Copy the lines of the listing below verbatim, starting at the line containing "You are a GUI" and continuing through the end of the listing, both ends included. Leave the pictures out of your copy.

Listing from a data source

....................

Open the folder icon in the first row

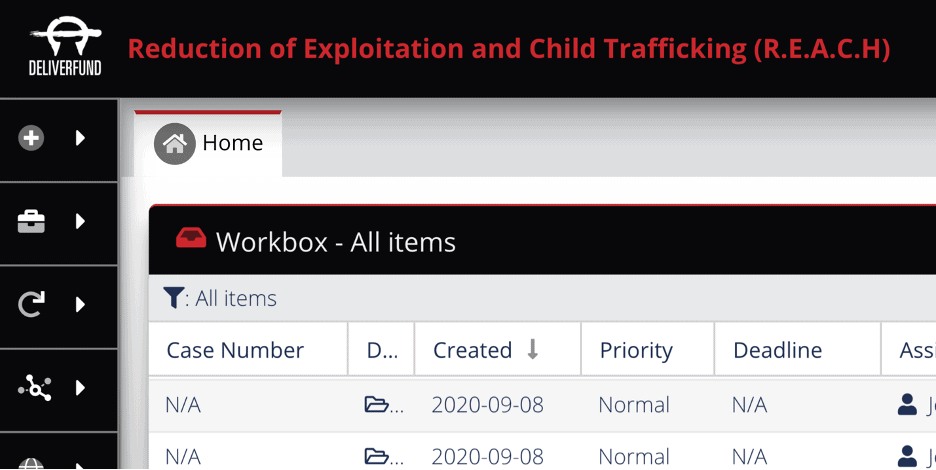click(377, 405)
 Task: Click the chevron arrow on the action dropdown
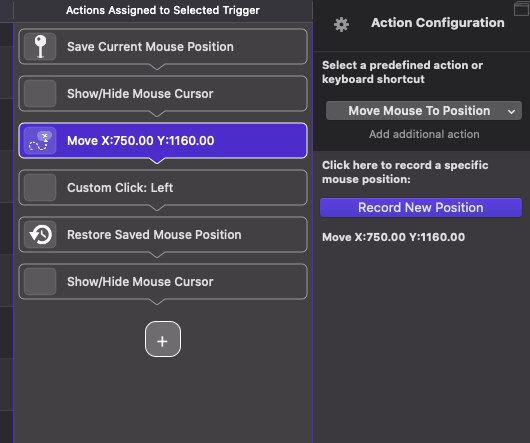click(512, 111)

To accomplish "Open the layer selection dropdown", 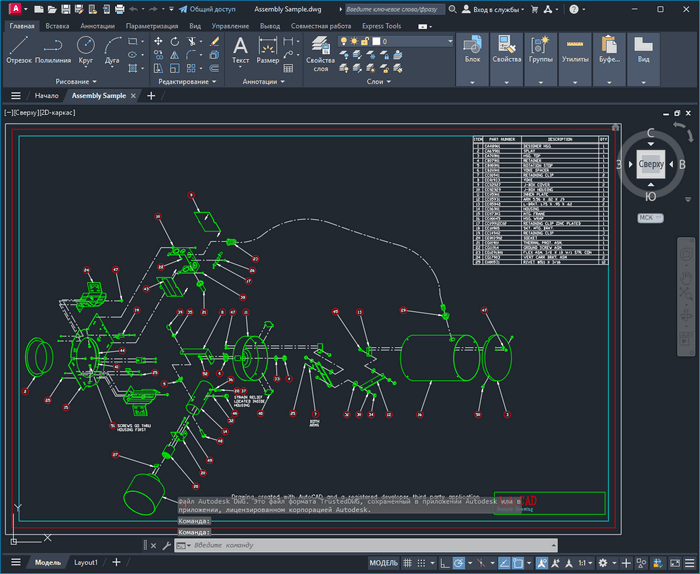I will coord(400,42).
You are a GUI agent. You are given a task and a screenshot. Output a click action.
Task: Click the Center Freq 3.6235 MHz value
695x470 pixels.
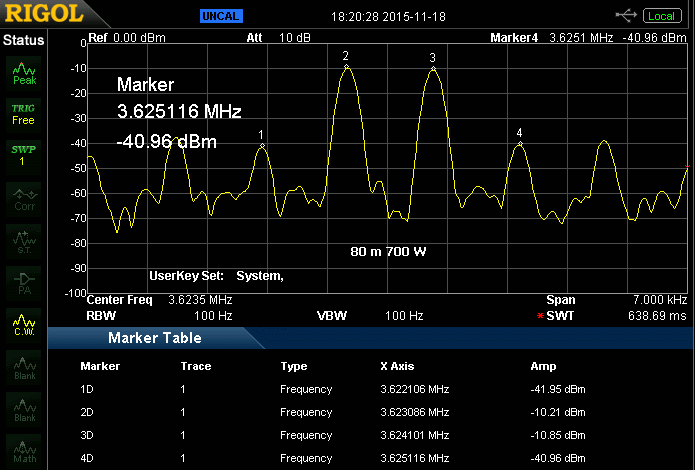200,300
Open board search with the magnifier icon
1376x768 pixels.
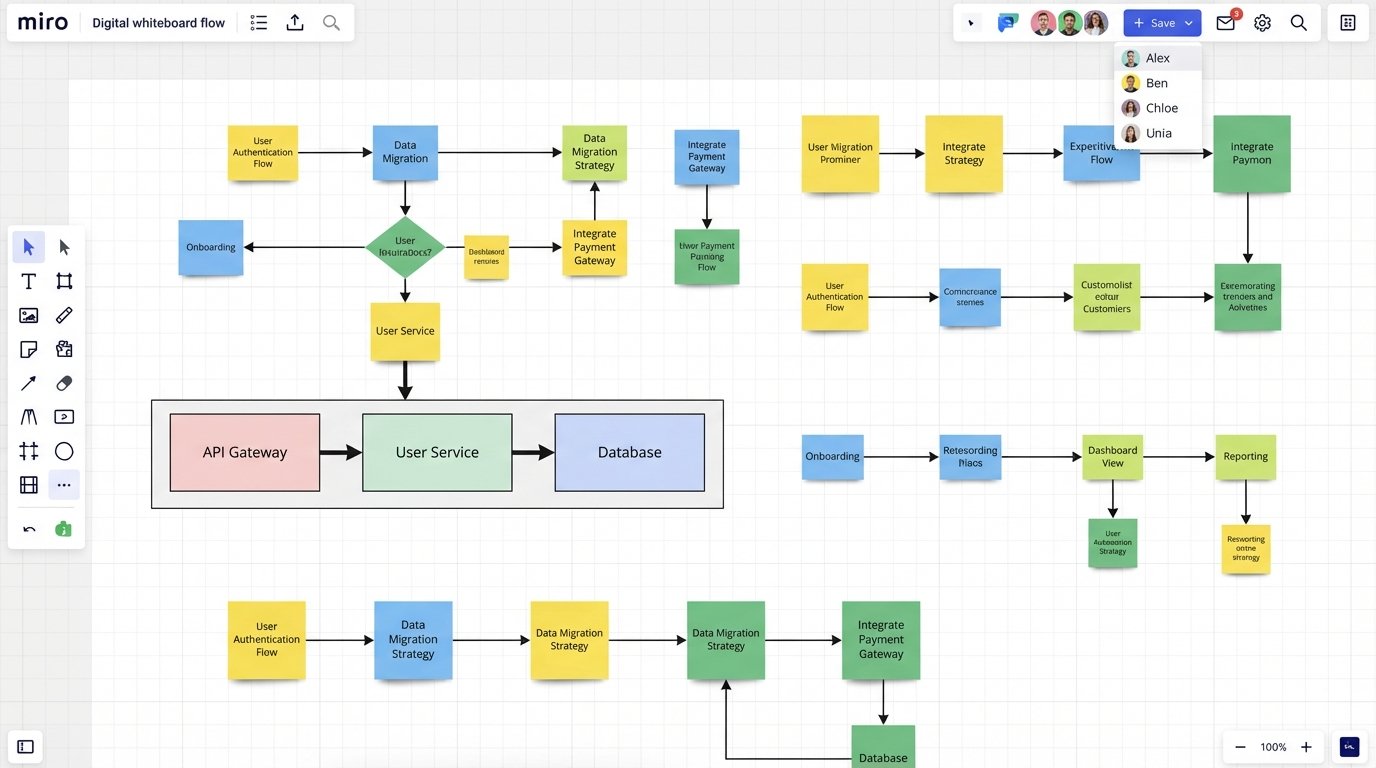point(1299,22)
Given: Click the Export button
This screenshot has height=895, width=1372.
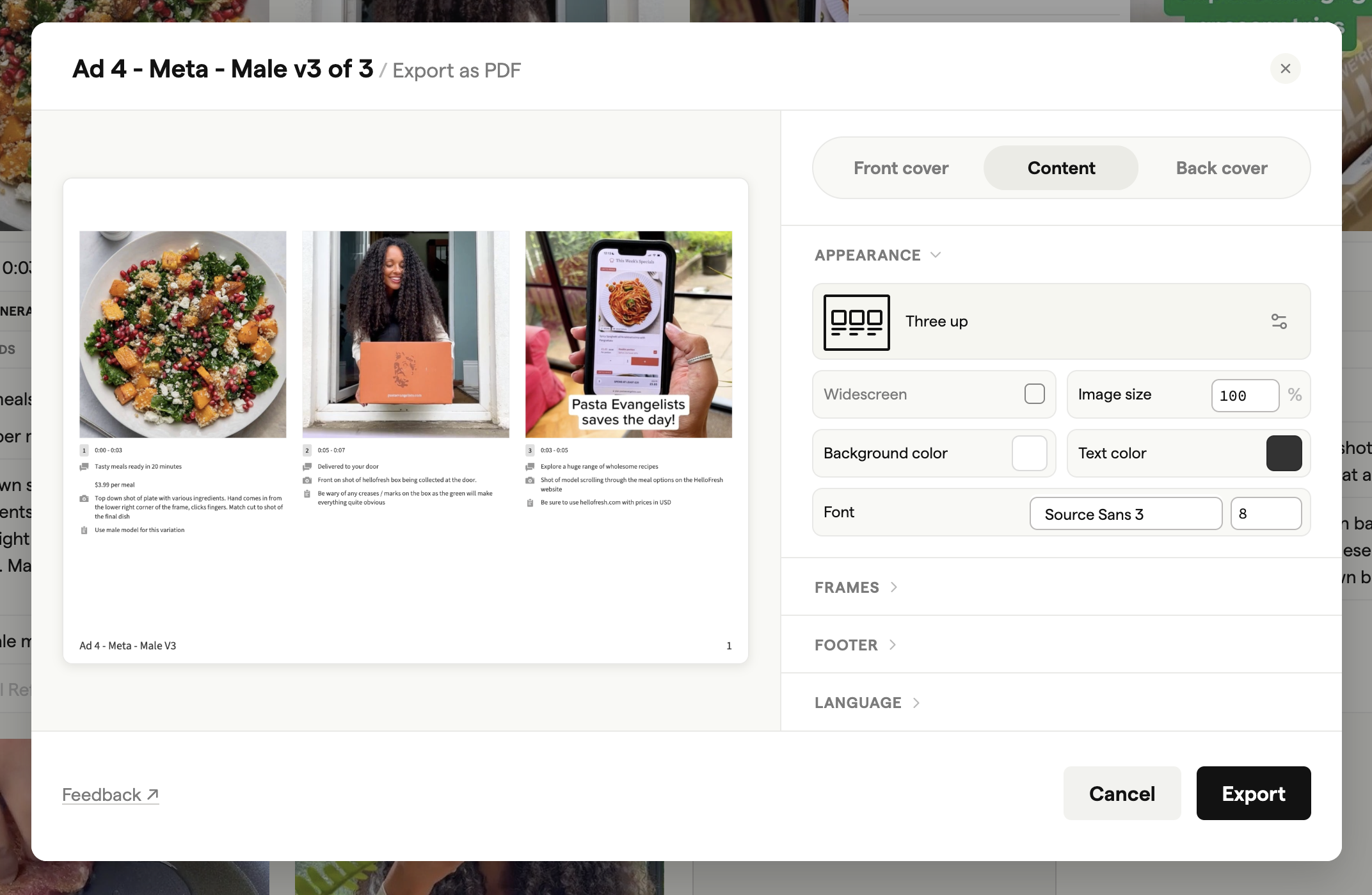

....................

_OUTPUT OF THE TASK:_
You are a GUI agent. You are given a task and a screenshot. Output a click action.
Task: Click the Center Freq 3.6235 MHz value
695x470 pixels.
200,300
Open board search with the magnifier icon
1376x768 pixels.
point(1299,22)
Given: Click the Export button
This screenshot has height=895, width=1372.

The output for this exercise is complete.